(Target position records)

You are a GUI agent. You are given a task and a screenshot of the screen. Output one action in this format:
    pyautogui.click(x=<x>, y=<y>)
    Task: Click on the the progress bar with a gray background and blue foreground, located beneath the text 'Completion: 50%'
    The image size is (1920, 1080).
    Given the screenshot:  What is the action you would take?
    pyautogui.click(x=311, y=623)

- **What to do**
Extract every line of the material above and reproduce each one word for word, without any changes.

- **Completed exercise**
You are a GUI agent. You are given a task and a screenshot of the screen. Output one action in this format:
    pyautogui.click(x=<x>, y=<y>)
    Task: Click on the the progress bar with a gray background and blue foreground, located beneath the text 'Completion: 50%'
    The image size is (1920, 1080).
    Given the screenshot:  What is the action you would take?
    pyautogui.click(x=311, y=623)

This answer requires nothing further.